Bambang Pamegat melerai Sitija dan Gatotkaca
Hasil apapun yang keluar nanti maka itulah keinginan rakyat." Adipati Kahana menyetujui rencana ini. Ia pun kembali ke Tunggarana dengan ditemani Bambang Pamêgat, Nayaka Mahodara, dan Arya Kalabendana sebagai panitia. Mereka bekerja mengumpulkan pendapat para kepala desa yang bermusyawarah dengan warga masing-masing. Lalu setelah musyawarah, diadakan pemilihan suara untuk menentukan pendapat rakyat. Tujuh hari kemudian, Bambang Pamêgat menghadap ke Prabu Sri Kresna. Di sana, dua raja yang bersengketa yakni Prabu Gatotkaca dan Prabu Boma Sitija hadir. Di sana juga turut dihadirkan parasesepuh yakni Prabu Matswapati dan Prabu Salya, dua sesepuh raja Jawadwipa dan Hindustan, Maharesi Bhisma, wakil dari Prabu Duryudhana sebagai raja paling kaya saat ini, dan Prabu Yudhistira sebagai ahli hukum. Bambang Pamêgat mengumumkan laporannya " Di hadapan wakil semua para raja di Jawadwipa ini, saya Bambang Pamêgat melaporkan bahwa hampir delapan puluh persen warga Tunggarana menyatakan ingin bergabung kembali dengan Kerajaan Pringgondani. Data dan berkas ini murni tanpa campur tangan pihak manapun. Apabila ada kesalahan pada hasil perhitungan, maka saya bersedia menyerahkan kepala saya untuk dipenggal. Sekian terima kasih."para sesepuh menyutujui laporan dari Bambang Pamegat. Prabu Matswapati segera membuka buku Pustaka Raja. Seketika, begitu buku itu dibuka, Peta kerajaan di seluruh Jawadwipa dan Hindustan ikut berubah. Wilayah Tunggarana beralih yang semula milik Trajutresna menjadi milik Pringgondani.

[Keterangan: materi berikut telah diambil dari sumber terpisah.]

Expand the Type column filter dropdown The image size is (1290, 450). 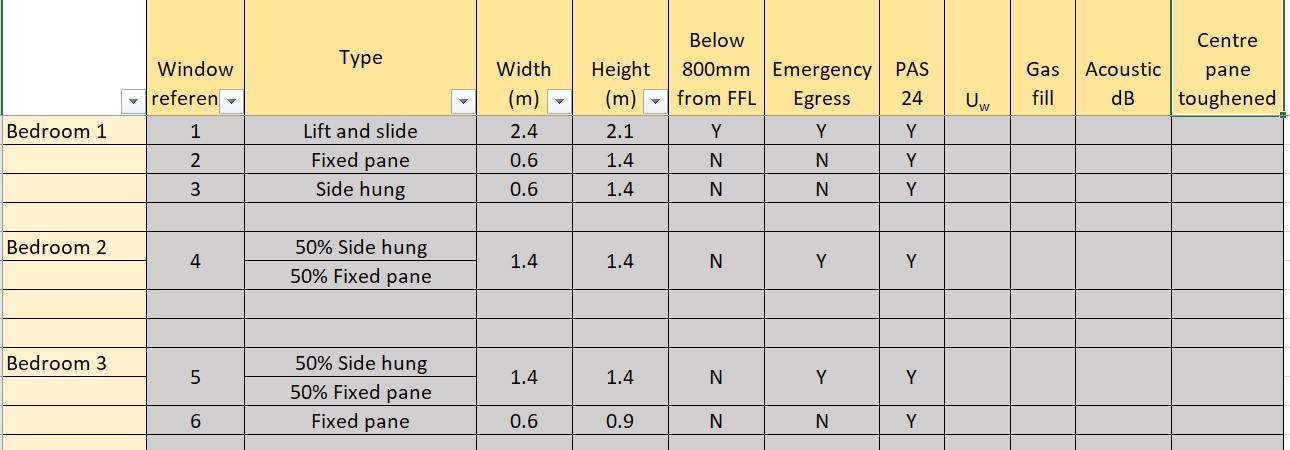pos(462,101)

Prabu Boma merasa kecewa, namun ia sudah terlanjur berjanji akan mengikuti keputusan yang diajukan Bambang Pamêgat, sehingga mau tidak mau harus mengakhiri peperangan dengan Pringgondani. Sebaliknya, Prabu Gatotkaca yang sejak awal tidak berniat mengukuhi Kadipaten Tunggarana terpaksa menerima keputusan ini. Namun, ia juga memberi hak otonomi luas kepada Adipati Kahana untuk mengatur wilayah Tunggarana. Mengenai pajak dan upeti yang harus dibayar diturunkan dan dipersilakan untuk biaya pembangunan di Kadipaten Tunggarana. Setelah semua hadirin pulang, Arjuna baru berani berkata kepada Prabu Gatotkaca kalau Bambang Pamêgat adalah sepupunya. Ia terlahir dari putri Begawan Sumberkatong yakni Endang Pamegatasih. Prabu Gatotkaca memeluk sepupunya itu dan berterimakasih sudah membantu menyelesaikan masalah ini. Sang raja Pringgondan memberikan jamuan makan terbaiknya.